In the course of these cantos, a stanza or two will be found relative to the late Marquis of Londonderry, but written some time before his decease. Had that person's oligarchy died with him, they would have been suppressed: as it is, I am aware of nothing in the manner of his death or of his life to prevent the free expression of the opinions of all whom his whole existence was consumed in endeavouring to enslave. That he was an amiable man in private life, may or may not be true; but with this the public have nothing to do: and as to lamenting his death, it will be time enough when Ireland has ceased to mourn for his birth. As a minister, I, for one of millions, looked upon him as one of the most despotic in intention, and the weakest in intellect, that ever tyrannized over a country.

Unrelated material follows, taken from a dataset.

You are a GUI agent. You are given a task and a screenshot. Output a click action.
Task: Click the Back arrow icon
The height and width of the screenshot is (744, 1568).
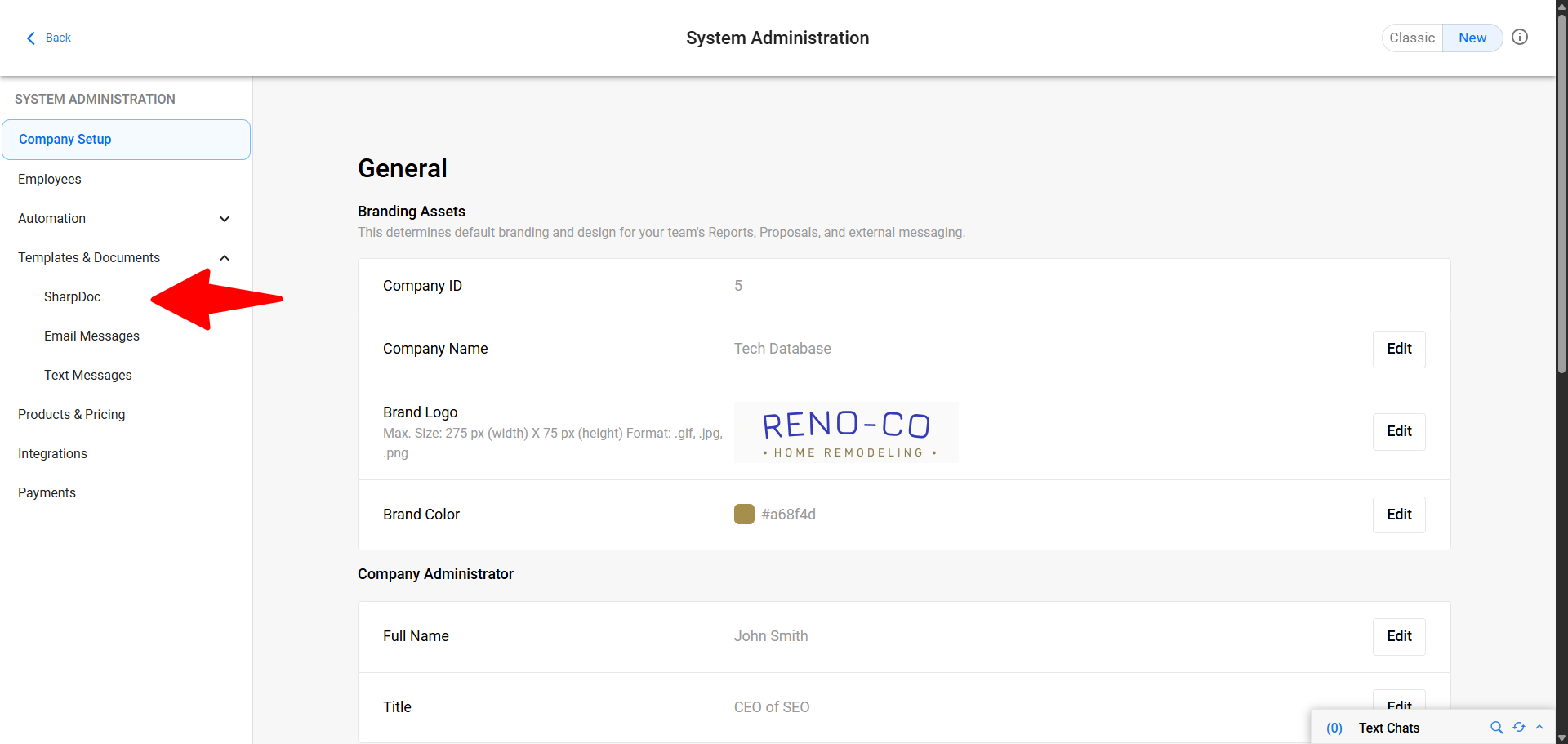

It is the first time indeed, since the Normans, that England has been insulted by a minister (at least) who could not speak English, and that Parliament permitted itself to be dictated to in the language of Mrs Malaprop.

Of the manner of his death little need be said, except that, if a poor Radical, such as Waddington or Watson, had cut his throat, he would have been buried in a cross-road, with the usual appurtenances of the stake and mallet. But the minister was an elegant lunatic-a sentimental suicide; he merely cut the carotid artery' (blessings on their learning !), and lo! the pageant, and the Abbey, and the syllables of dolour yelled forth by the newspapers, and the harangue of the coroner in an eulogy over the bleeding body of the deceased (an Antony worthy of such a Cæsar), and the nauseous and atrocious cant of a degraded crew of conspirators against all that is sincere and honourable. In his death he was necessarily one of two things by the law-a felon or a madman-and in either case no great subject for panegyric. In his life he was-what all the world knows, and half of it will feel for years to come, unless his death prove a 'moral lesson' to the surviving Sejani of Europe. It may at least serve as some consolation to the nations that their oppressors are not happy, and in some instances judge so justly of their own actions, as to anticipate the sentence of mankind.-Let us hear no more of this man; and let Ireland remove the ashes of her Grattan from the sanctuary of Westminster. Shall the patriot of humanity repose by the Werther of politics!!!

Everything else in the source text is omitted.